“E finalmente la voce. La voce materna che segna per sempre col suo marchio il bambino. Egli la conosce, questa voce, molto prima di vedere la luce. È come tessuto sul suo ordito, sulle sue sfumature, le sue inflessioni, i suoi umori”
(F. Leboyer)
Il feto, nel liquido amniotico, è immerso nei suoni: già verso la 16a settimana di gestazione inizia a reagire ai suoni e a 27 settimane riesce a distinguere tra suoni diversi. Nella vita intrauterina, il feto ascolta e percepisce suoni e voci, risponde agli input sonori ed è capace di memorizzare esperienze che hanno anche degli effetti a livello emotivo. Il battito cardiaco della mamma è il suono più familiare per il feto e lo stesso battito cardiaco, infatti, viene memorizzato e ha il potere di calmare e fare addormentare il bambino appena nato; i neonati sono anche in grado di riconoscere musiche e favole ascoltate nell’utero materno.
Nella vita intrauterina avvengono le prime esperienze di comunicazione (che sia una comunicazione attiva e intenzionale o un ascolto di suoni, come avviene con la musica) che influenzano lo sviluppo del cervello e delle strutture linguistiche dopo la nascita.
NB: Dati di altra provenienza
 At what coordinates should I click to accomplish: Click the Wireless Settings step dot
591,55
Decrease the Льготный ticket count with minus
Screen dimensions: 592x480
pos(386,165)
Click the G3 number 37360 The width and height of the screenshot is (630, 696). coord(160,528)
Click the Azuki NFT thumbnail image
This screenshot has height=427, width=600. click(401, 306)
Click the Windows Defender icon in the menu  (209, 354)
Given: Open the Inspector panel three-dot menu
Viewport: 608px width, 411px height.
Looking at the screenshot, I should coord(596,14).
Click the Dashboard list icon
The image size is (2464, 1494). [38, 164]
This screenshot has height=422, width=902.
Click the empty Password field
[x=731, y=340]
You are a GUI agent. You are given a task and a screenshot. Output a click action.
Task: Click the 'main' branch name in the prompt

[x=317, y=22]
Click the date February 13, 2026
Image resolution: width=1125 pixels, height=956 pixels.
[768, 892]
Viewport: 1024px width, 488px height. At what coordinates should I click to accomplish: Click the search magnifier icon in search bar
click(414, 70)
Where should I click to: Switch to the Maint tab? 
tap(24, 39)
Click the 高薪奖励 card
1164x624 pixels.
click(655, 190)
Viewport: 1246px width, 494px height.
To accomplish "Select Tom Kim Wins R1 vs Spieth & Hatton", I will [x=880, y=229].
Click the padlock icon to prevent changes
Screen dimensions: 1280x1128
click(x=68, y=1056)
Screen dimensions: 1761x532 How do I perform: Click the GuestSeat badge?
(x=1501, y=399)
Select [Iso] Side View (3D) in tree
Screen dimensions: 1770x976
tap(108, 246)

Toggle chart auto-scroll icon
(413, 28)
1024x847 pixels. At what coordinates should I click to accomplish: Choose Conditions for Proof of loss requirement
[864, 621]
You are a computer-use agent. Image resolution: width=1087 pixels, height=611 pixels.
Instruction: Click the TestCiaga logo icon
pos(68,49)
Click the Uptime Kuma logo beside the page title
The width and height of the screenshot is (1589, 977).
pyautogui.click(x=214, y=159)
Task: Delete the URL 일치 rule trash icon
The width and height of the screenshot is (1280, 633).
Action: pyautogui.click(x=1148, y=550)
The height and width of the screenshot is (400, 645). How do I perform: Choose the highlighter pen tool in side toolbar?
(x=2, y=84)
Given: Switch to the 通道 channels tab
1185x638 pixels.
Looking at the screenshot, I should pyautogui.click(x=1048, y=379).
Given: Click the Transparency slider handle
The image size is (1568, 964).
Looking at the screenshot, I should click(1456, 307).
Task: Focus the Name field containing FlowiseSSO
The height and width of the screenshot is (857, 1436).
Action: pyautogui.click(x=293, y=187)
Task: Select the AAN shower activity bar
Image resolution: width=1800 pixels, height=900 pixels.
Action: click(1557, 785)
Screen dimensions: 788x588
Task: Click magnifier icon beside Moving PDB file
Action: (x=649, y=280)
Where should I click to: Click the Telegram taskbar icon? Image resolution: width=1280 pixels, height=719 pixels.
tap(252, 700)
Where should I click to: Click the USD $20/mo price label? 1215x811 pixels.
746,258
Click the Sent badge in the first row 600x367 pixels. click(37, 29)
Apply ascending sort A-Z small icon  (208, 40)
Importanti ricerche hanno dimostrato che bambini tra i 10 e i 18 mesi che sono stati più coinvolti dalla madre nella comunicazione intenzionale durante gli ultimi mesi di gravidanza, avevano un vocabolario particolarmente ricco rispetto ai loro coetanei.
Comunicare con il feto, parlando o raccontando e leggendo storie o cantando, permette a questi di abituarsi alla voce dei genitori, voce che riconoscerà al momento della nascita e che avrà la funzione importantissima di rassicurarlo in quei momenti di “smarrimento” dopo la nascita. Allo stesso tempo, parlando con il bambino durante la gravidanza, i genitori possono abituarsi alla sua “presenza” facendogli spazio nella loro vita e nella loro mente; la mamma, in particolare, si abituerà al fatto che il proprio figlio è una parte di sé ma è, comunque, diverso da lei. Inoltre, già durante la gravidanza, può attivarsi un vero e proprio dialogo tra i genitori e il feto che risponde in maniera diversa (stando fermo, dando calcetti, facendo capriole) agli stimoli che gli vengono forniti.
Una bellissima e utile forma di comunicazione con il feto è rappresentata dalla lettura. Leggere ad alta voce, accarezzando la pancia, magari utilizzando anche un sottofondo musicale, può essere un momento di benessere in cui mamma e papà possono fermarsi, rilassarsi e abbandonarsi alle fantasie relative al diventare genitori.
La comunicazione con il feto favorisce lo sviluppo dell’attaccamento già prima della nascita.
In merito all’importanza di comunicare con il feto, è interessante il contributo di Edwin E. Gordon, che sottolinea come la voce materna ha una funzione molto potente in quanto non raggiunge il feto soltanto a livello uditivo ma anche a livello tattile poiché i suoni emessi dalla madre arrivano al feto come delle vibrazioni che si propagano nel liquido amniotico e, dunque, vengono percepite sulla propria pelle come una sorta di massaggio. Ciò dà proprio l’idea di quanto intensa sia l’esperienza della comunicazione intrauterina e rende chiaro come ascoltare il battito cardiaco e la voce della madre possa calmare il bambino appena nato.
Comunicare con il feto ha un’importante influenza sul suo sviluppo cognitivo e affettivo dopo la nascita, ma bisogna considerare che il neonato percepisce la componente affettiva della comunicazione.
Dunque, la parola, per “nutrire” davvero il bambino, deve fare parte di un codice più ampio fatto di corpo, di emozioni, di toni affettivi, di contatto, di gesti, di espressioni facciali, altrimenti resta una parola vuota, priva del suo significato simbolico.